# Hello from Czech Republic!



## Anevis (Oct 28, 2019)

Hi,

I'm Lukas (Anevis) from a very tiny village in South Bohemia, Czech Republic. I've been playing piano for about 10 years now and I've been wanting to learn to play guitar and drums for a while, but still didn't find the courage to do so yet I guess. Music has been my hobby since I was conscious of myself.
I started making music in 2014 after I found a band called Approaching Nirvana which inspired me to do what they were doing at the time. This may be a bit cliche but I've always been a huge Hans Zimmer fan, because the very first orchestral composition I fell in love with was his "He's Pirate" when I was 3/4 years old. In 2015 I actually got very interested in his music and in film music in general and lead me to a production duo Two Steps From Hell after which I released this is what I want to do!

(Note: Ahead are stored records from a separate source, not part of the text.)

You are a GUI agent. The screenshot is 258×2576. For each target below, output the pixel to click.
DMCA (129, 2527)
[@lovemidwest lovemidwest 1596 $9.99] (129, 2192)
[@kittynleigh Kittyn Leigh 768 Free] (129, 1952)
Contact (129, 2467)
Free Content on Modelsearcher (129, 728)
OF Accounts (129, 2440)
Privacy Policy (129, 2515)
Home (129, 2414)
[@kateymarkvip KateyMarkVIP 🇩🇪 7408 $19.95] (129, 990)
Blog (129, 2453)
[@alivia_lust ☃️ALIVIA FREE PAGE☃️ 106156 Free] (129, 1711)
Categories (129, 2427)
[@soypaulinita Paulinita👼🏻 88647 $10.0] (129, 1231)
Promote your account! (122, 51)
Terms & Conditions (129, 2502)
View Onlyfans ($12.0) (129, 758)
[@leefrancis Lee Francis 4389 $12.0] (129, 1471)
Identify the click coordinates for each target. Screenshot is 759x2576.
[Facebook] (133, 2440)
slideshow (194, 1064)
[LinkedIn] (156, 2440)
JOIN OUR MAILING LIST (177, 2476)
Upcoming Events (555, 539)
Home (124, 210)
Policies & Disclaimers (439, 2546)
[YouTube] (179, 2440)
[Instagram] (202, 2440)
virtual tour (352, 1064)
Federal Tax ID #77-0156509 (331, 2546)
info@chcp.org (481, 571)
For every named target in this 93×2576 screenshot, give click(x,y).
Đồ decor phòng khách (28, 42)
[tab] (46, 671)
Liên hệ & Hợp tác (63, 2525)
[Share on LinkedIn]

You can listen to some of my tracks on YouTube or Spotify or Newgrounds

That is my sort of a story, nothing fancy. I'm looking forward to meeting new people and making new producer friend in here. Hit me up if you'd like to connect!

Cheers
Anevis


----------



## Dinner Dynasty (Oct 30, 2019)

Nice to meet you Lukas, 
There's no problem with being inspired by Hanz Zimmer. I myself admire him and his works greatly. 
I was listening to some of your tracks on Youtube. They're pretty nice. You're talented, and I hope you grow a following.


----------



## Anevis (Oct 31, 2019)

Nice to meet you too! 
I guess not, but you know, for some people it might be. Thank you so much, appreciate it! Which one did you like the most?


----------



## Dinner Dynasty (Oct 31, 2019)

There's alot we can learn from him 
You're very welcome. I'm still going through and listening to more as I get the time, they're all great, I would definitely have to say "I Demand War" is my favorite thus far. I really liked the big percussion and strings you had going on in there. It could've been used in a major movie.


----------



## Anevis (Oct 31, 2019)

Glad to hear that, I consider that track the best I've uploaded online for now. A lot more a I suppose better tracks are coming soon.


----------